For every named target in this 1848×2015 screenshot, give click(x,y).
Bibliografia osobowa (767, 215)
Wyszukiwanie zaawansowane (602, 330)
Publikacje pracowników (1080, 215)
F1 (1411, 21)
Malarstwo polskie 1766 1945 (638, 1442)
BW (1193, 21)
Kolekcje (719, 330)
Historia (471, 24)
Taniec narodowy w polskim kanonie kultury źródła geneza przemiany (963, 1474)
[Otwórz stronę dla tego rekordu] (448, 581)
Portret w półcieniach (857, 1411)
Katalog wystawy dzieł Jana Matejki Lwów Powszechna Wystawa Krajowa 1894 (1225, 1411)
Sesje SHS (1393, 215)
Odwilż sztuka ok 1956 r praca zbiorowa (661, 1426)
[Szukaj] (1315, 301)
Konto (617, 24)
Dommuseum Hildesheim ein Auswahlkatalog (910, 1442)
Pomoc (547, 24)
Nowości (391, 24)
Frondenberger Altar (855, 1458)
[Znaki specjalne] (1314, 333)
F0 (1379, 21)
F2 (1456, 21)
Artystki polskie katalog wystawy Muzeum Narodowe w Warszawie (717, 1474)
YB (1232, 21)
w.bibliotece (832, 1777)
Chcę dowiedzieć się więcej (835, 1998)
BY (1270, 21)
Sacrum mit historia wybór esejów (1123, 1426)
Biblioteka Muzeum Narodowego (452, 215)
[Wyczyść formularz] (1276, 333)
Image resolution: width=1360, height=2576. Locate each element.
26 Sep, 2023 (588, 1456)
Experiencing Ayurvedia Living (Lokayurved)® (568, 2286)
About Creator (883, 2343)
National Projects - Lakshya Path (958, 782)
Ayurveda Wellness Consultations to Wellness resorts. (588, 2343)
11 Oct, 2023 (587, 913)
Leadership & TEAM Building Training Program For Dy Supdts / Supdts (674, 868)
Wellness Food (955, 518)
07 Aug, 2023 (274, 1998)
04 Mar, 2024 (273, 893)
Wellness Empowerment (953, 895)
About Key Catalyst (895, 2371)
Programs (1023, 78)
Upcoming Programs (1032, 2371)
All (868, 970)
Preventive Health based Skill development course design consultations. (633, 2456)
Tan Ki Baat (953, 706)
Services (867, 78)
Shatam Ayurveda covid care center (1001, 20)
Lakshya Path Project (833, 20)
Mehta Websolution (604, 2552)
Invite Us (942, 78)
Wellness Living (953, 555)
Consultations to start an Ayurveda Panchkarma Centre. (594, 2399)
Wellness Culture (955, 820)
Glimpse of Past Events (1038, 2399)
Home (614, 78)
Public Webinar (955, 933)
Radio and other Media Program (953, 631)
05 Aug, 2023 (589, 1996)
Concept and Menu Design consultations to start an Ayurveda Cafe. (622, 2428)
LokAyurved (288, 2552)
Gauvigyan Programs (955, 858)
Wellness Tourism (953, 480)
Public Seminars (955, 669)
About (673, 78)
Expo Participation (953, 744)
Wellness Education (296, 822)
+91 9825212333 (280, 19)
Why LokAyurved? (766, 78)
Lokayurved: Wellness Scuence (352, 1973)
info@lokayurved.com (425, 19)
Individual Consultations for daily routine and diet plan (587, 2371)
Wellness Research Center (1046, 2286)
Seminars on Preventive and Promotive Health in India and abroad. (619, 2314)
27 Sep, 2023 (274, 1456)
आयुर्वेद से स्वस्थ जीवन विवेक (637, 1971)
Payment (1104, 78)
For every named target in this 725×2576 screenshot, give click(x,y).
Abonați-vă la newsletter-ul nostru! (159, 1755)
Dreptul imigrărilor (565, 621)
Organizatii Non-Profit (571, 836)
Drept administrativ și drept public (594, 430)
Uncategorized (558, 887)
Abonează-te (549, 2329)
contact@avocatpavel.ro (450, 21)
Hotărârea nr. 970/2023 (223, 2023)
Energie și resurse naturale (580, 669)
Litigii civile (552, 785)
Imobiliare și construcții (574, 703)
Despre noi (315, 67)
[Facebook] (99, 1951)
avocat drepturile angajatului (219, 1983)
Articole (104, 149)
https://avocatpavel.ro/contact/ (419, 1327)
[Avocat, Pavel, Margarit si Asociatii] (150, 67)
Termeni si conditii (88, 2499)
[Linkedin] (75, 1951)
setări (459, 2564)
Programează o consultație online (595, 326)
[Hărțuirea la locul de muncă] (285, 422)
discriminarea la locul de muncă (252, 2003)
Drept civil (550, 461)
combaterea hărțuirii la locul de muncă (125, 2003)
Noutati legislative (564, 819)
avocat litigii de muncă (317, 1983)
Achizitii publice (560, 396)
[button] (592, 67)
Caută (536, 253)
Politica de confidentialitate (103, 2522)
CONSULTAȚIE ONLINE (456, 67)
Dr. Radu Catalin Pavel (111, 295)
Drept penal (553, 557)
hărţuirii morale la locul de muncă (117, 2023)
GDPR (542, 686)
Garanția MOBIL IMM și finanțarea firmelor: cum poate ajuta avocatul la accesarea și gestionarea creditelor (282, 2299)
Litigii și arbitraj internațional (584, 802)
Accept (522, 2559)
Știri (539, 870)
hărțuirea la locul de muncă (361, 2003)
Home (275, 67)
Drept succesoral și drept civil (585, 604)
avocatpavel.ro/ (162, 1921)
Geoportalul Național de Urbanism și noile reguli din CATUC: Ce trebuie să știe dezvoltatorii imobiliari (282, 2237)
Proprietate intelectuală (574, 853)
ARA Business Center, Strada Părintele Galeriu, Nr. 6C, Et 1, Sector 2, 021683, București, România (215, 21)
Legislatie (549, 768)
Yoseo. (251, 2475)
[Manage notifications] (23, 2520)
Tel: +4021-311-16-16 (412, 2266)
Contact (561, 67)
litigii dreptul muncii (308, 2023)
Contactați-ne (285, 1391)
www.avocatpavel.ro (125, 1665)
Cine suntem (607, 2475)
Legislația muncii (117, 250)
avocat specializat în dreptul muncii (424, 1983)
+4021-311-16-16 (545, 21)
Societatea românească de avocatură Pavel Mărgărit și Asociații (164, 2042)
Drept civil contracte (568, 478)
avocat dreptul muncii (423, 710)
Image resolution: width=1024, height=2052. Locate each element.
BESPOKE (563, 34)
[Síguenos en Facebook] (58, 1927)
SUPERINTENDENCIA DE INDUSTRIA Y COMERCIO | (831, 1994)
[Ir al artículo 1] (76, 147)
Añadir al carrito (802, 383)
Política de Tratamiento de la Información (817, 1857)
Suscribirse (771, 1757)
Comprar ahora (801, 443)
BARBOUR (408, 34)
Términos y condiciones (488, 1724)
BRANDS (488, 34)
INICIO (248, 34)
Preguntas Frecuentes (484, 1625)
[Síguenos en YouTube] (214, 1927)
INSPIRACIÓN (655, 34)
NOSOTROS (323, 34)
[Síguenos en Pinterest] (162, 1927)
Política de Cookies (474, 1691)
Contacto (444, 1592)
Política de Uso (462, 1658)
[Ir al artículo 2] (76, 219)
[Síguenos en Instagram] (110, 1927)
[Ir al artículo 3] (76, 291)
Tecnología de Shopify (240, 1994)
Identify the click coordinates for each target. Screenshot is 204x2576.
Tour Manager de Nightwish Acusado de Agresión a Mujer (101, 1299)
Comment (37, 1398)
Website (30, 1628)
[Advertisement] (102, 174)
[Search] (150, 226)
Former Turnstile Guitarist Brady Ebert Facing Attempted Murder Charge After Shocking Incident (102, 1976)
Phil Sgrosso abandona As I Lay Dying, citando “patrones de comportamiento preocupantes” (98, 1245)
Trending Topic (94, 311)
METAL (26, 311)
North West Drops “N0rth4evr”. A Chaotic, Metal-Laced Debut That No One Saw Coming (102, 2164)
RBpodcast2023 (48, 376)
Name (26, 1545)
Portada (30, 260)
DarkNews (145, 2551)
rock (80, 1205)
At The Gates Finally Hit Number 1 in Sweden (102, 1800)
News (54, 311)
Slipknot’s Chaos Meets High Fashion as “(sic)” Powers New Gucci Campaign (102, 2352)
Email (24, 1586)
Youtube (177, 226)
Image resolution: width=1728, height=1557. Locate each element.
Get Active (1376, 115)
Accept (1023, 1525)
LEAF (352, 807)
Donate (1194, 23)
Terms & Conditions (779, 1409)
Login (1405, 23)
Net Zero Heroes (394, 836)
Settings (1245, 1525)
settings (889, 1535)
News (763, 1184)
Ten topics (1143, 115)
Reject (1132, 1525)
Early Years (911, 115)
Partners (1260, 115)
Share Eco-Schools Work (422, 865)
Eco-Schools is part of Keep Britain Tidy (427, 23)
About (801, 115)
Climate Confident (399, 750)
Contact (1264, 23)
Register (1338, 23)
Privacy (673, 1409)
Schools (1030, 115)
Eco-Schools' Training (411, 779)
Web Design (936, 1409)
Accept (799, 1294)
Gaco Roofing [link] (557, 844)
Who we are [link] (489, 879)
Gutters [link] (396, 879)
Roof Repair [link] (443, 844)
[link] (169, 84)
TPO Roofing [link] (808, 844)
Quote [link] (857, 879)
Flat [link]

▶ _PROBLEM REQUIREMENTS_
Each line from the top of the records above through the line containing "Portret w półcieniach (857, 1411)" needs to be transcribed exactly, and no line after it.

▶ _RESULT OF THE EXERCISE_
For every named target in this 1848×2015 screenshot, give click(x,y).
Bibliografia osobowa (767, 215)
Wyszukiwanie zaawansowane (602, 330)
Publikacje pracowników (1080, 215)
F1 (1411, 21)
Malarstwo polskie 1766 1945 (638, 1442)
BW (1193, 21)
Kolekcje (719, 330)
Historia (471, 24)
Taniec narodowy w polskim kanonie kultury źródła geneza przemiany (963, 1474)
[Otwórz stronę dla tego rekordu] (448, 581)
Portret w półcieniach (857, 1411)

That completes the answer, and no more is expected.